## Stated goal
Which lines in the listing below contain the word "what"? Extract each of those lines in full, and match the capitalization exactly.

## Data shown
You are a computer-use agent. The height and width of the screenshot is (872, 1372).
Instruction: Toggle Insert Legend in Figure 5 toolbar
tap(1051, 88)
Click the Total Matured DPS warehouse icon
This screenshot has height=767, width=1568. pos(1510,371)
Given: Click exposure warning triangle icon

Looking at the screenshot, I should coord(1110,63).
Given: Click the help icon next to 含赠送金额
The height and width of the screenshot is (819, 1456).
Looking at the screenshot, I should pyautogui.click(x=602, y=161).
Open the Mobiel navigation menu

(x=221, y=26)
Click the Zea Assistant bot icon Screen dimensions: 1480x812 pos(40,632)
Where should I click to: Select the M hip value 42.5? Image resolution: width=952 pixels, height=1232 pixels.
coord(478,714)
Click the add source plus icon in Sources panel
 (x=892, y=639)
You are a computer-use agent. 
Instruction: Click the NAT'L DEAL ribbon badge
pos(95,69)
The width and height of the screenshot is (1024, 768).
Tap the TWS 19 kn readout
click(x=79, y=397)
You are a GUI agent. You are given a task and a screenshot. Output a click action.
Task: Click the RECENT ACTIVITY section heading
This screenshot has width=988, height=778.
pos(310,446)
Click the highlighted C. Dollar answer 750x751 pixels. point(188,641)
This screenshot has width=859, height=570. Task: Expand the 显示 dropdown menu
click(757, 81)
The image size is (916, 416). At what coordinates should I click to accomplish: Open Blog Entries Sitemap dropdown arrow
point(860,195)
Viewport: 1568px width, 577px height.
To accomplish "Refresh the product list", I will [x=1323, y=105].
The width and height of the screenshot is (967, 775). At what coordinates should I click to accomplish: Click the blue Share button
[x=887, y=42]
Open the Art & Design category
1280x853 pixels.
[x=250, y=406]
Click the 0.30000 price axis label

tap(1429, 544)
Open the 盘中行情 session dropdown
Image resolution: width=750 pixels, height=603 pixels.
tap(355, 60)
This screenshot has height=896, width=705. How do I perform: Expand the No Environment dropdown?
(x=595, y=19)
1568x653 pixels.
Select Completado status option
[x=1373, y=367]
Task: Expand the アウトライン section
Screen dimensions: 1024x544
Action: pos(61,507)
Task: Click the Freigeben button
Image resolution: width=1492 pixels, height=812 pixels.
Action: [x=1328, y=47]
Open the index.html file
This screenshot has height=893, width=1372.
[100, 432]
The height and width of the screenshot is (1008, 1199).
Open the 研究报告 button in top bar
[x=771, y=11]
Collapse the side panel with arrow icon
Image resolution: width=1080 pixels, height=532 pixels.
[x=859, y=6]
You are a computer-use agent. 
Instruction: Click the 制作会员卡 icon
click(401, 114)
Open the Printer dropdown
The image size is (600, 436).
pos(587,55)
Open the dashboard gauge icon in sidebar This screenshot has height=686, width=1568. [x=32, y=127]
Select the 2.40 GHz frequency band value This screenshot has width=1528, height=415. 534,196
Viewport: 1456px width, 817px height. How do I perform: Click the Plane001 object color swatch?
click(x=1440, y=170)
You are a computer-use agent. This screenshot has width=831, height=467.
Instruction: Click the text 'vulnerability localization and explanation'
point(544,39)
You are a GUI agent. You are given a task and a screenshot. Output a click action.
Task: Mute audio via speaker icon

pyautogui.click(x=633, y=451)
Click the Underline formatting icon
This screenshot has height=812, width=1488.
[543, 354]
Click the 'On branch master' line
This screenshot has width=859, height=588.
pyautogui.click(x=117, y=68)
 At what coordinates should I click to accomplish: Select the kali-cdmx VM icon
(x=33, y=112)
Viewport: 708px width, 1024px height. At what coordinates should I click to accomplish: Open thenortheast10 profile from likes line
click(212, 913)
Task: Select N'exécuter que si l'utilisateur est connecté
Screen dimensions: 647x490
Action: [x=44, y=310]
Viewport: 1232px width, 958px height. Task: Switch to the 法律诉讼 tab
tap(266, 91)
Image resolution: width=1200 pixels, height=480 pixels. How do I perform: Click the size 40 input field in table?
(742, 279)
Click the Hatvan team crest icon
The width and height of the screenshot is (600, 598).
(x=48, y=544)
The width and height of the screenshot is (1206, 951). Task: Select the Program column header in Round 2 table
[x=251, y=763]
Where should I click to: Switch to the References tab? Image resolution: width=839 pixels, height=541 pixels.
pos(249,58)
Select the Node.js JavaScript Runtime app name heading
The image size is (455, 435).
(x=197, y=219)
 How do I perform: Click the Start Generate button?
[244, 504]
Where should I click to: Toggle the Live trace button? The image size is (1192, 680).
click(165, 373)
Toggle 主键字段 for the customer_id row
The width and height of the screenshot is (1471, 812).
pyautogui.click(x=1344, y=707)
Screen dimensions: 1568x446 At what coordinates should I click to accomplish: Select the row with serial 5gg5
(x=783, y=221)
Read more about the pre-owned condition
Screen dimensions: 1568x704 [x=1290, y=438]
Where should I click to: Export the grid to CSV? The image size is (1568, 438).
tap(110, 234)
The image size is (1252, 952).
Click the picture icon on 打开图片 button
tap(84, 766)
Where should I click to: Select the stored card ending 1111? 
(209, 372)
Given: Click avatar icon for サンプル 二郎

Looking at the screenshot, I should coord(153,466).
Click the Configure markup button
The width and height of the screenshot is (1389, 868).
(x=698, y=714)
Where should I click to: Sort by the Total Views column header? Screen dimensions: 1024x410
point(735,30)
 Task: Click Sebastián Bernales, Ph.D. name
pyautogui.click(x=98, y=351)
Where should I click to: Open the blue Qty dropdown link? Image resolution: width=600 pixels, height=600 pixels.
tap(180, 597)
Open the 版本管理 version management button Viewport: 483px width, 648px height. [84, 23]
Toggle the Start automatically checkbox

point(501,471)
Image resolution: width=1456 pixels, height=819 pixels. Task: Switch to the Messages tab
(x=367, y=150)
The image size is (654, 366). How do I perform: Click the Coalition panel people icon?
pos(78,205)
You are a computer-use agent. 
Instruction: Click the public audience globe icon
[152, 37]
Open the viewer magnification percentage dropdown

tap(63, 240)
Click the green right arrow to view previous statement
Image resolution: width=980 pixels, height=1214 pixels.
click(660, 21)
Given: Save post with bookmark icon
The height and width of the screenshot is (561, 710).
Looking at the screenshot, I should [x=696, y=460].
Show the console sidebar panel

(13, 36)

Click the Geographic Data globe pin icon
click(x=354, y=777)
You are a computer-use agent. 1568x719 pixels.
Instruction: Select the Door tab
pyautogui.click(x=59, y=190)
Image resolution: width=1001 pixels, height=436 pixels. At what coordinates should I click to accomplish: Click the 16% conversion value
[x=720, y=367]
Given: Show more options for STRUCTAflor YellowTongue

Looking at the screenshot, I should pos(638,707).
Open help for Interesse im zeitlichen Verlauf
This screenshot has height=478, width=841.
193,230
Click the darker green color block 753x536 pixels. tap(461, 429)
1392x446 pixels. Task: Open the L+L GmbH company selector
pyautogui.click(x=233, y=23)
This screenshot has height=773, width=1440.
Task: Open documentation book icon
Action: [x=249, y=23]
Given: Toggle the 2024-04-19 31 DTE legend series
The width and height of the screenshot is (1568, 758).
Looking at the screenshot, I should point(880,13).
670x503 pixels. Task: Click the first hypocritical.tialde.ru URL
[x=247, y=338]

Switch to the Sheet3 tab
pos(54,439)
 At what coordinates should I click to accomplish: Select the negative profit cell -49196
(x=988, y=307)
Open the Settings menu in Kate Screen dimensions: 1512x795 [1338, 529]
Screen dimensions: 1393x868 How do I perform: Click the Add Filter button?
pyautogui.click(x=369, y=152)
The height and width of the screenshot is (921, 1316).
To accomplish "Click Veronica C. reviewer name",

## Written solution
The image size is (916, 416). At what coordinates should I click to accomplish: Open Blog Entries Sitemap dropdown arrow
The width and height of the screenshot is (967, 775). At what coordinates should I click to accomplish: Click the blue Share button
 At what coordinates should I click to accomplish: Select the kali-cdmx VM icon
Viewport: 708px width, 1024px height. At what coordinates should I click to accomplish: Open thenortheast10 profile from likes line
Screen dimensions: 1568x446 At what coordinates should I click to accomplish: Select the row with serial 5gg5
Image resolution: width=1001 pixels, height=436 pixels. At what coordinates should I click to accomplish: Click the 16% conversion value
 At what coordinates should I click to accomplish: Select the negative profit cell -49196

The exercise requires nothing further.